Understanding the brain mechanisms underlying early mild cognitive impairment (MCI) in PD is important because it could help in identifying a target group for treatment.5 In this study, we explored the association between cortical thickness and cognition in patients with newly diagnosed, untreated PD. We hypothesized that (1) patients with PD-MCI would have more cortical atrophy compared to patients with normal cognition (PD-CN); (2) cognitive domains subserved by the temporoparietal cortex would be associated with cortical thinning in these regions, whereas executive and attentional impairment would be associated with frontal thinning or no structural changes; and (3) semantic fluency and verbal encoding would correlate with posterior cortical thinning, consistent with research showing that semantic fluency deficits predict dementia3,4 and memory deficits are due to an encoding rather than retrieval impairment in early PD.6
METHODS
Participants.
All subjects included in this study were enrolled in the Parkinson’s Progression Markers Initiative (PPMI) (2011)7 (accessed in March 2013), an observational, multicenter study designed to identify PD progression biomarkers.

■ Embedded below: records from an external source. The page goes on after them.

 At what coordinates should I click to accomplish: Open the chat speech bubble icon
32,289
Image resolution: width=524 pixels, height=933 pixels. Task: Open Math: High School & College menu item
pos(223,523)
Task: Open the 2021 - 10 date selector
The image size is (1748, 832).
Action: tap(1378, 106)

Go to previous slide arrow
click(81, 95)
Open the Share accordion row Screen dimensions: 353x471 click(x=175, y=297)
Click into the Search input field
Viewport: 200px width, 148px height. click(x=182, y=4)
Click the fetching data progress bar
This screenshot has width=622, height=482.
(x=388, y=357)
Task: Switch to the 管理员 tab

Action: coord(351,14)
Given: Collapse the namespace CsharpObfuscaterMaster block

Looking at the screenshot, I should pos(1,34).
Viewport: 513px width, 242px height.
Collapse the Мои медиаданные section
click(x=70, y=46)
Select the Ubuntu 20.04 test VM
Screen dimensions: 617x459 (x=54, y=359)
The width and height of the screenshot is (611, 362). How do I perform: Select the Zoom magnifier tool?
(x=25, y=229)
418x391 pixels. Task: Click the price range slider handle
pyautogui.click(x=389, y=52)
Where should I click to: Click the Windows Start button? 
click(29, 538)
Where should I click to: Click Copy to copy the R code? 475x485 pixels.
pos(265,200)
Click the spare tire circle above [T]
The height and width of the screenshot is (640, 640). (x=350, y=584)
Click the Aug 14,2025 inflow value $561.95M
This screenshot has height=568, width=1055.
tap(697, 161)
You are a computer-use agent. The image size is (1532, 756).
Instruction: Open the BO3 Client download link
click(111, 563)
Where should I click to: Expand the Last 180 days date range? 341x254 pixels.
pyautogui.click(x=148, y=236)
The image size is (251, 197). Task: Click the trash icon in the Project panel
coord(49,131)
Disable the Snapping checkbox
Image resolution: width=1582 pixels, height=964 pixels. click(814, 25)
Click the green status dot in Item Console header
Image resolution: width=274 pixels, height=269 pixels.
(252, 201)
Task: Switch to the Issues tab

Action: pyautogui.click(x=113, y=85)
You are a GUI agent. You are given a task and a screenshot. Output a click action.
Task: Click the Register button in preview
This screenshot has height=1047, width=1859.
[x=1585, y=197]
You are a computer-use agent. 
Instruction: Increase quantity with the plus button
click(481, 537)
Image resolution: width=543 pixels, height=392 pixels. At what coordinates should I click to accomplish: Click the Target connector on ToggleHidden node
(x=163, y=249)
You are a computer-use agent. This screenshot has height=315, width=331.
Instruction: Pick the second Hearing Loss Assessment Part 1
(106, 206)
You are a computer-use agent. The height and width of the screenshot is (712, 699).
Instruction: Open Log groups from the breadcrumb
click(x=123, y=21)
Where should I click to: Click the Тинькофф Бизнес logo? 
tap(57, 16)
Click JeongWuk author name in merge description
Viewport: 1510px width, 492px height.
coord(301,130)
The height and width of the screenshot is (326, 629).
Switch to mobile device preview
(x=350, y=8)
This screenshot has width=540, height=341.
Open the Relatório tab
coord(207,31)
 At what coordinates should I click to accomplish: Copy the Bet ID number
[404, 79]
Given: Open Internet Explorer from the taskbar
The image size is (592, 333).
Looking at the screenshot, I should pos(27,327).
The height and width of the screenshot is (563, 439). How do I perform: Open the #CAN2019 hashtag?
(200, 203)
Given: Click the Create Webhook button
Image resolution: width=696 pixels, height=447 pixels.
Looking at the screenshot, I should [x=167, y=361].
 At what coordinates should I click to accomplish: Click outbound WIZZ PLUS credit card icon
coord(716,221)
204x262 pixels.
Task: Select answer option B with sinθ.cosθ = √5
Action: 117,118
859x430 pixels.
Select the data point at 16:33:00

Only subjects with an MRI volume acquired on a 3-tesla Siemens scanner with similar acquisition parameters, which passed quality control before and after image preprocessing, were included in this study.8
At baseline, patients were required to meet standard diagnostic criteria for PD, have been diagnosed within 2 years, and to be untreated for PD. In addition, all subjects underwent dopamine transporter imaging, and a significant dopamine transporter deficit was required for neurobiological confirmation of a PD diagnosis. Inclusion criteria for healthy controls consisted of not having neurologic dysfunction, no first-degree family member with PD, and a Montreal Cognitive Assessment (MoCA) score >26. Psychiatric assessment included the 15-item Geriatric Depression Scale.9 Motor severity assessed by part III of the Movement Disorders Society (MDS) Unified Parkinson's Disease Rating Scale (UPDRS),10 disease stage by Hoehn and Yahr scale (1967),11 and disability by Schwab and England scale12 were obtained for patients.
Standard protocol approvals, registrations, and patient consents.
Each participating PPMI site (1) received approval from an ethical standards committee on human experimentation before study initiation, and (2) obtained written informed consent for research from all individuals participating in the study.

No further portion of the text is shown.